Puffy Denies [Them]

PuDe - How it works?

PuDe is a ksh script. It constantly reads /var/log/authlog and analyzes it. Every failed attempt to log in is analyzed. There are three categories of failed attempts:

1. Failed password for root account
2. Invalid user
3. Failed password for user account

Failed attempts for every category is saved in log files. PuDe saves IP address of the machine from which the attempt occurred.
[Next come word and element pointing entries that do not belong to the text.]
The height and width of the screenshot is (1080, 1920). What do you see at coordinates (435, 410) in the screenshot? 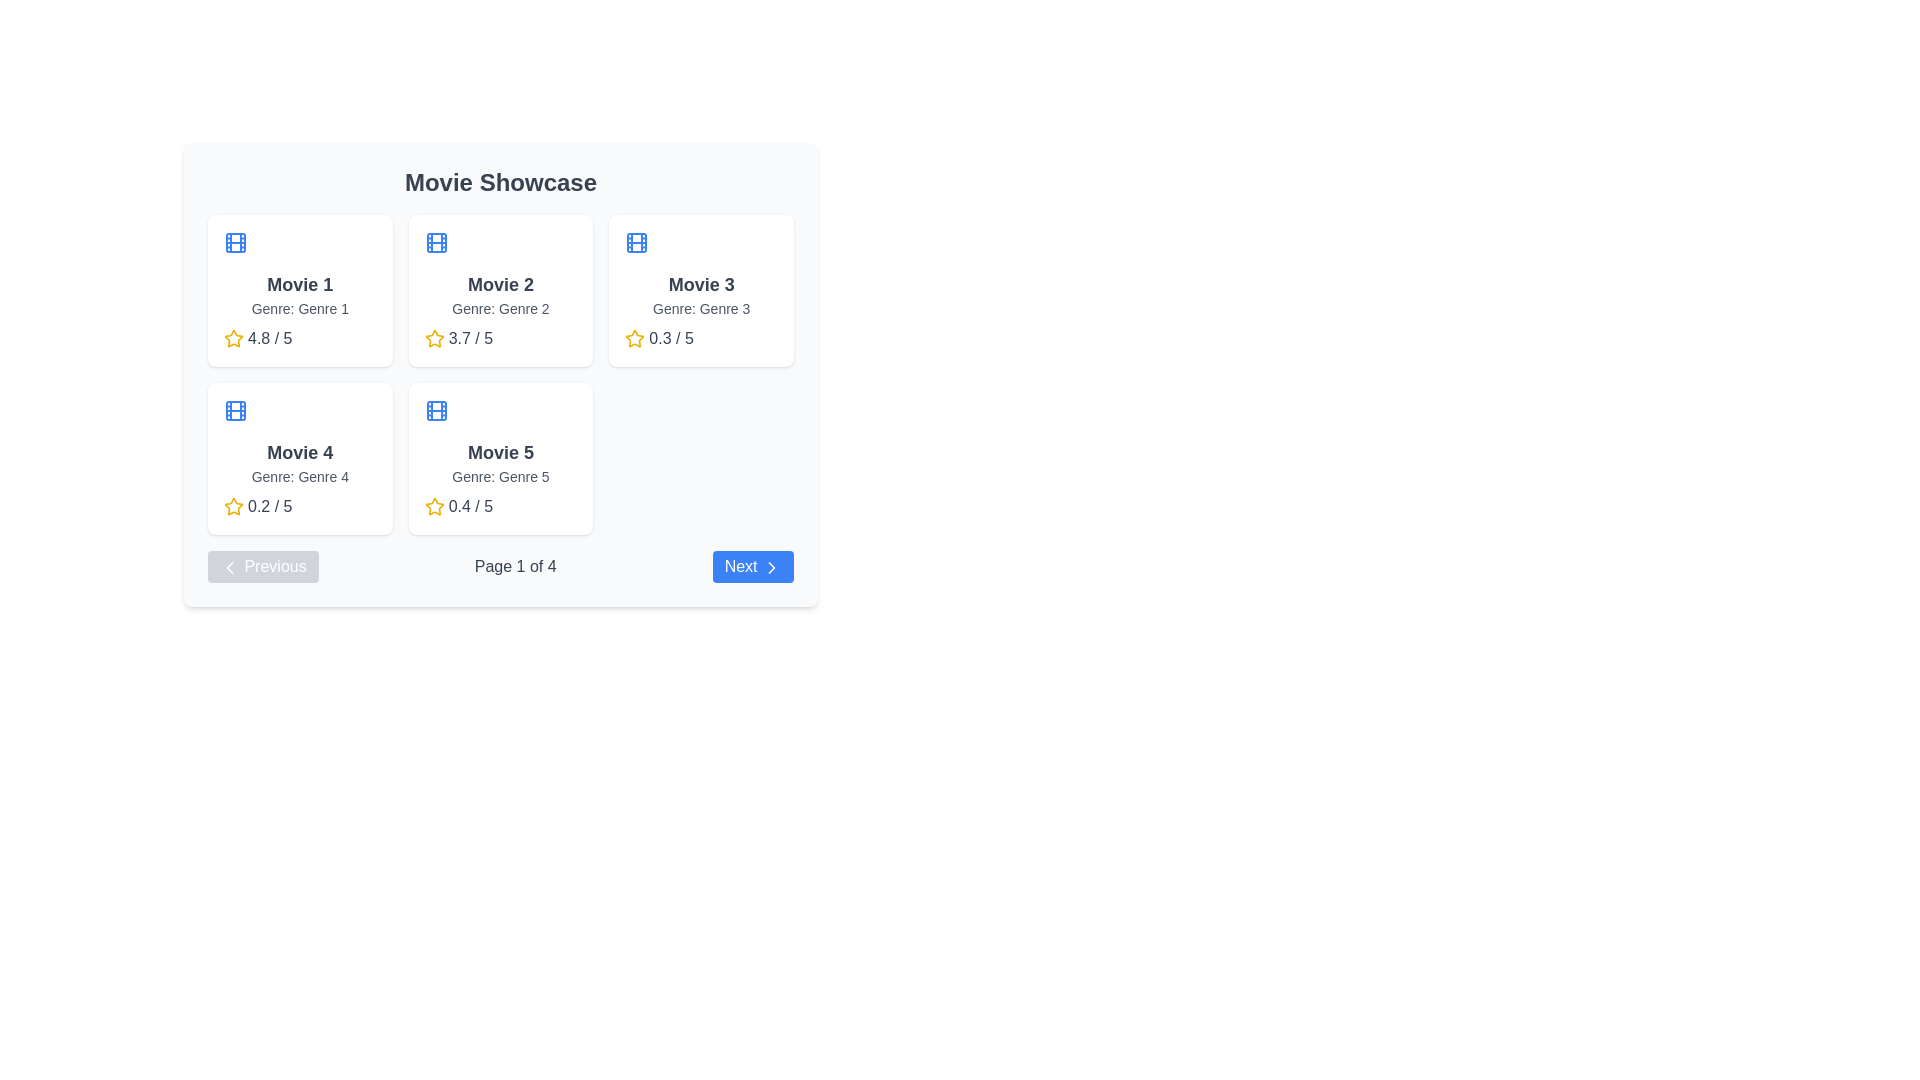
I see `the blue film icon in modern line art style located at the top-left corner of the 'Movie 5' card` at bounding box center [435, 410].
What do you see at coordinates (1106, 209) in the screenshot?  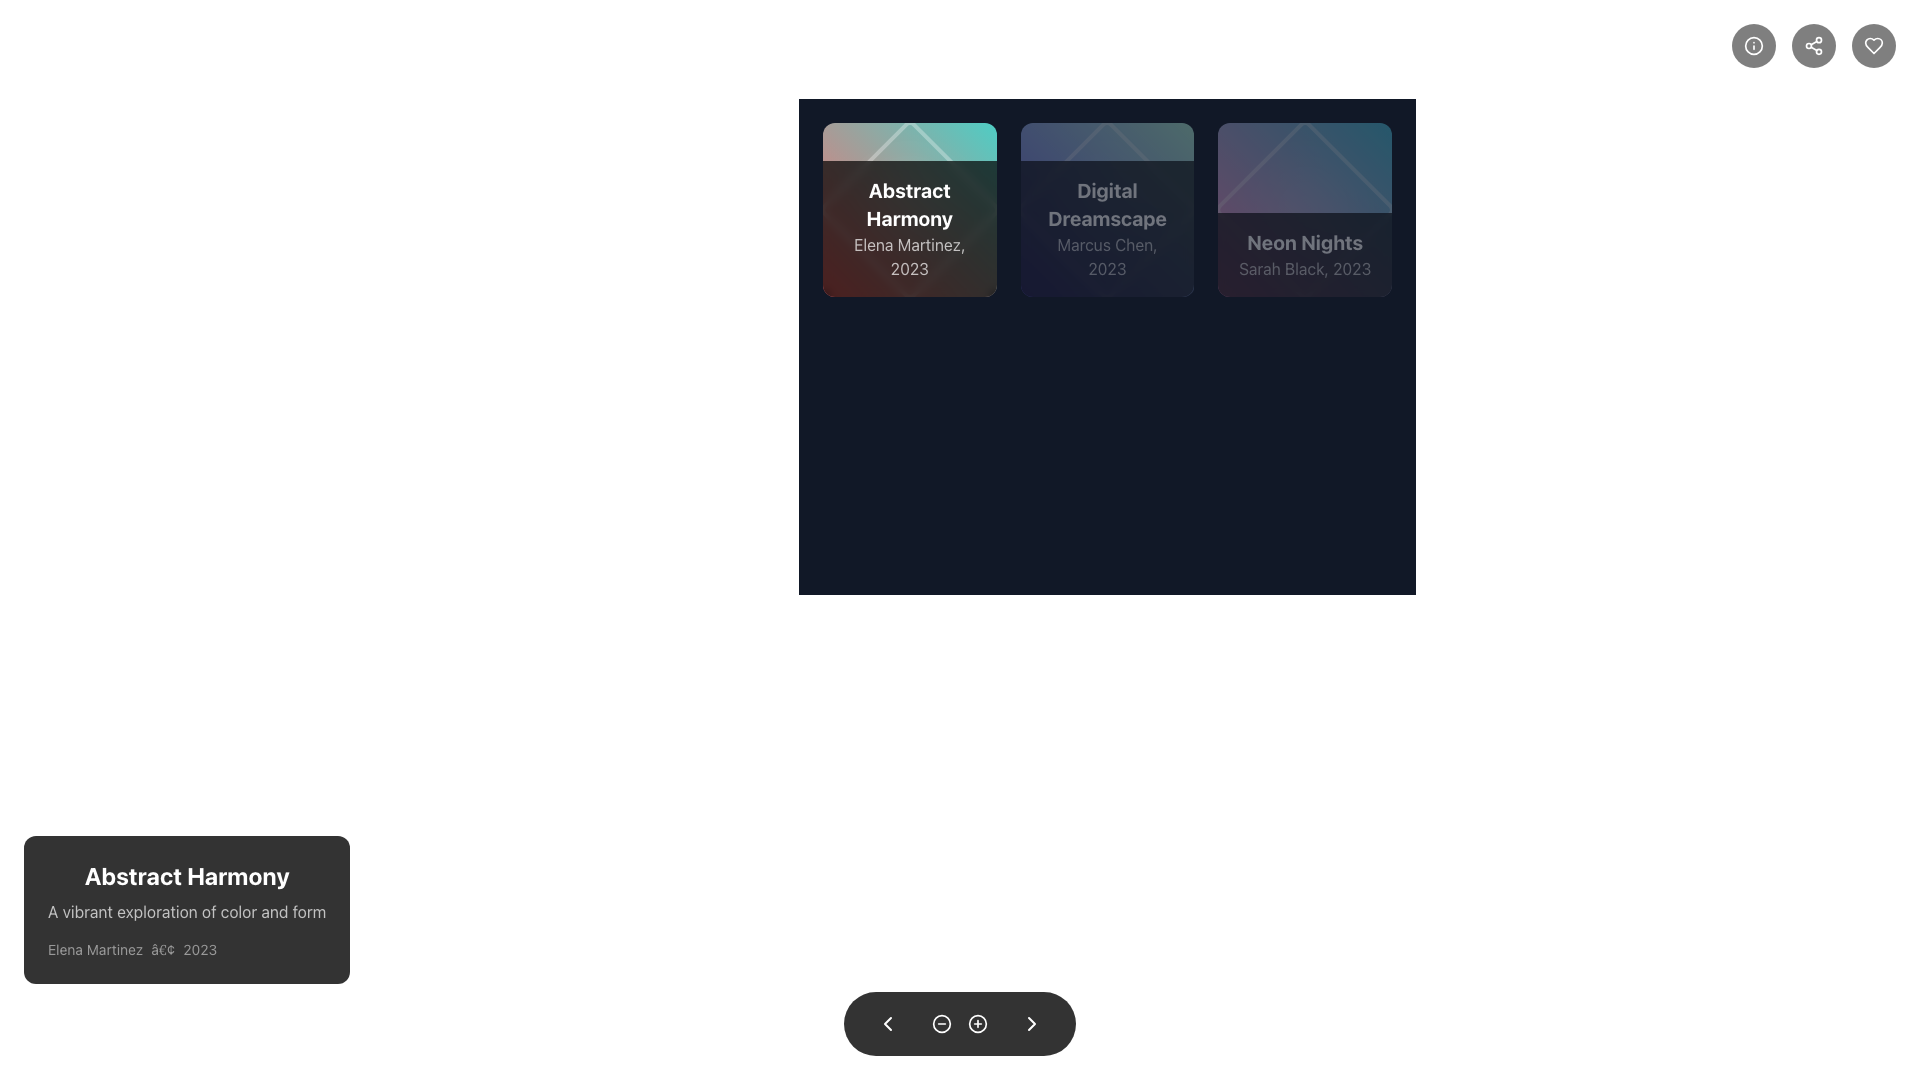 I see `the 'Digital Dreamscape' card, which is the second card in a grid of three horizontally aligned cards on a dark background` at bounding box center [1106, 209].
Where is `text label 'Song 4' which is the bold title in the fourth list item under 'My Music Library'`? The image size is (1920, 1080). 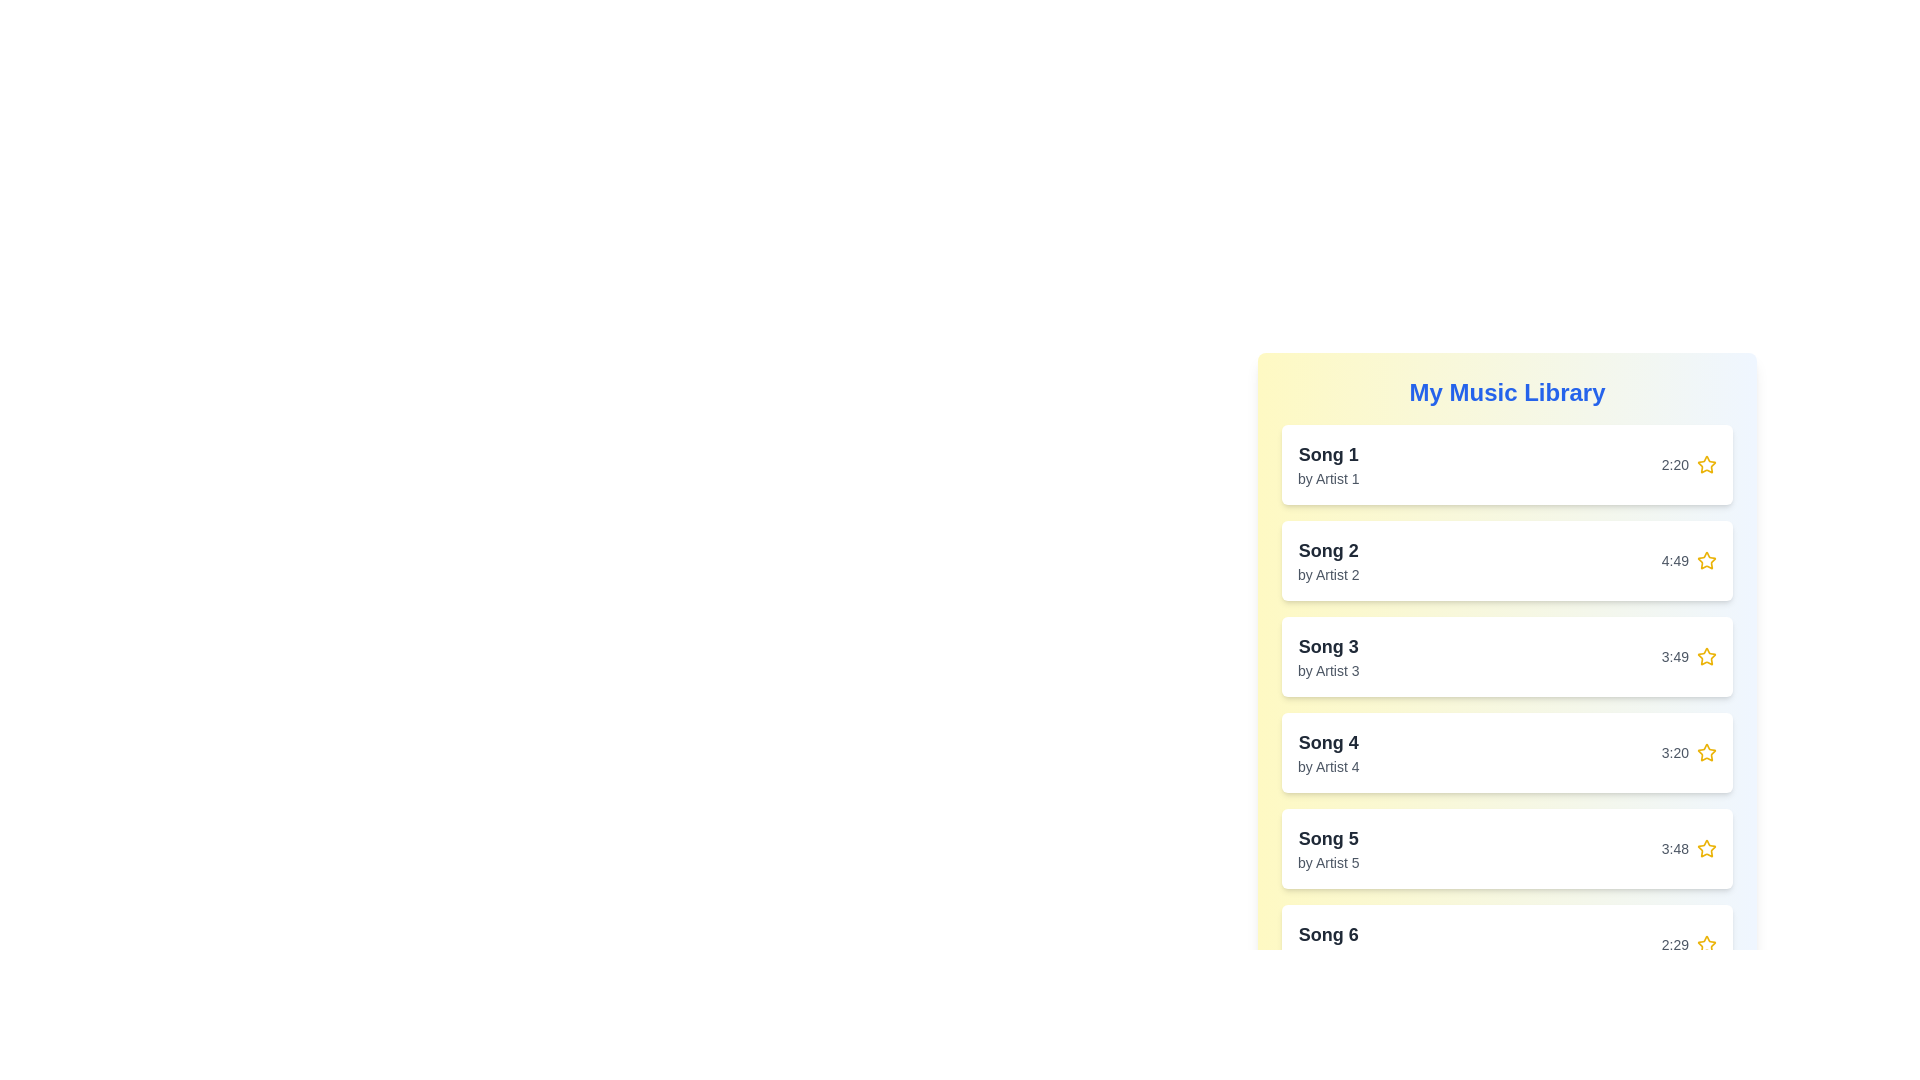 text label 'Song 4' which is the bold title in the fourth list item under 'My Music Library' is located at coordinates (1328, 743).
The log files are as follows:

1. /var/log/pude.root
2. /var/log/pude.invalid
3. /var/log/pude.failed

Additionally following log files are used:

1. /var/log/pude.block - block list
2. /var/log/pude.timestamp - time stamp file

PuDe uses numbers of temporary log files:

1. /var/log/pude.ctl - ctl interface and block temporary file
2. /var/log/pude.uniq - temporary file
3. /var/log/pude.all - temporary file
4. /var/log/pude.current - temporary file

Since v0.1.3 PuDe uses list of trusted hosts instead of AEH variable. The list is in the file: /var/log/pude.fair.

If number of failed attempts in any category for given IP exceeds defined threshold the IP is blocked.

PuDe blocks IPs by adding them to pf table pude. To block the IPs additional configuration of pf is required as described in configuration section.

Any host listed in /var/log/pude.fair file is never blocked.